Tuesday 20 November 2012

Say what?

Firstly, I apologise for any typos in this blog; I have scratched my cornea and so have one working eye and one swollen, gummed up eye.  It's quite a look!

Today's blog, with or without typos, is about words...and frustration...and patience...and forgiveness...and laughter...and love.

When someone suffers a severe brain injury it is easy for those looking in from the outside to assume that it mainly affects the owner of the injured brain.  My experience though is that when your partner suffers a brain injury, it affects every single aspect of your partnership; it changes the shape and nature of that relationship and you'd better hope it's a strong one or it won't survive.

I am lucky that I found my perfect match in Jake, so I know it will survive, but the way our relationship has shifted is extreme and presents endless challenge.  It is not 'his injury' it is 'our injury' and that is the shape of our relationship now.

"Every brain injury is different"; this is something we hear every day and I know there are tens of millions of people across the globe dealing with uniquely and unimaginably changed relationships and lives due to brain injury.  The biggest challenge we continue to face is communication.

It doesn't matter that it is Jake's communication that has changed; communication is a two way process (if it's done right) and without understanding there is no communication.

Jake is suffering from aphasia in both his expression and understanding, which in practice means that he doesn't understand what I'm saying and I don't understand what he's saying.  This is worsened by his lack of insight and how tired or overstimulated he is, but you often don't know that this fatigue has become a problem until it is too late. Add to that the fact that we both absolutely believe we are clearly communicating but can't make ourselves understood and really, does it make any difference whose head is injured?

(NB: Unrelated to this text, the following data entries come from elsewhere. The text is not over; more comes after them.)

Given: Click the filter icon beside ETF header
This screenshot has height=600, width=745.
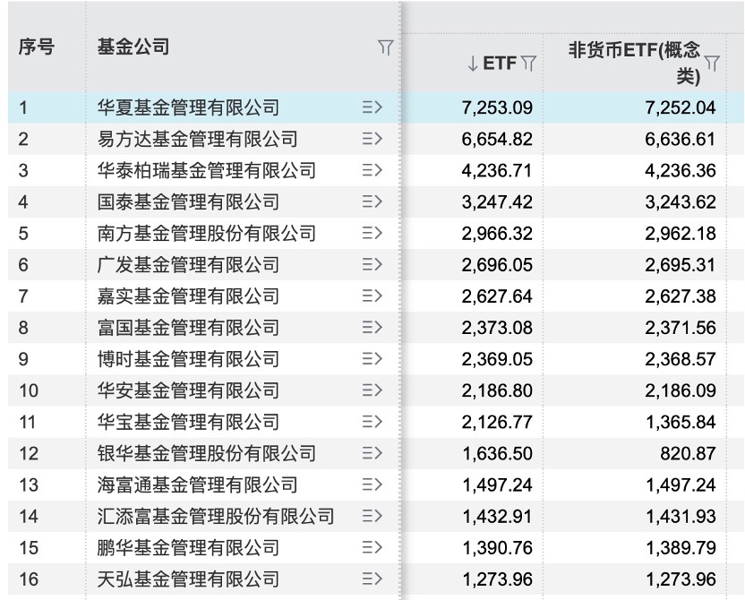Looking at the screenshot, I should (528, 63).

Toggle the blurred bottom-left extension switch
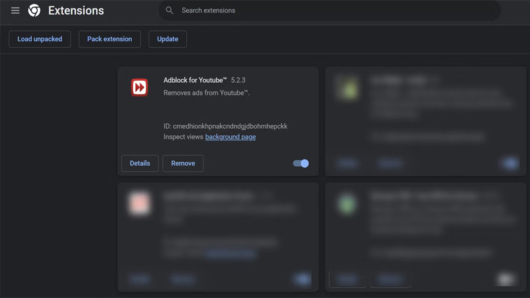pos(301,280)
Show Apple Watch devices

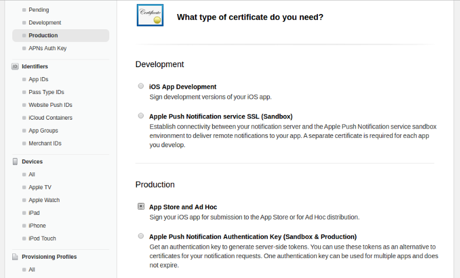pos(44,200)
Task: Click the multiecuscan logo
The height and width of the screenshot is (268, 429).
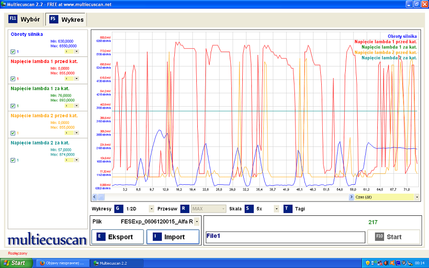Action: click(47, 239)
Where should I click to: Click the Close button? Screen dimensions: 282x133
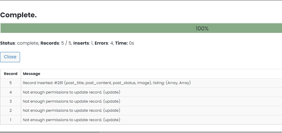(10, 57)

The outcome for both of us is frustration, resentment, confusion and, more often than not, hurt.  Oh, and guilt; Jake feels guilt because on some level he knows that he has changed and believes it is 'his fault'.  I feel guilt because it is my job to take care of him and help him in his recovery, not snap at him because he has repeated the same nonsensical message for 2 hours without a break. You cannot imagine how stressful this is for both of us; we never used to shout at each other before our injury and I hate that we do it now.

What I can tell you is that when these moments of frustration erupt we always make peace.  This is what what makes us the perfect match and why I know that whatever it's shape, our partnership will survive.  We have kept hold of our patience, forgiveness and love...and we always end up laughing, even if it's slightly hysterical!

With or without our injury I wouldn't swap this relationship for any other.

2 comments:

  1. That brought a tear to my eye. I hope things improve on the communication front for you both. It must be desperately frustrating.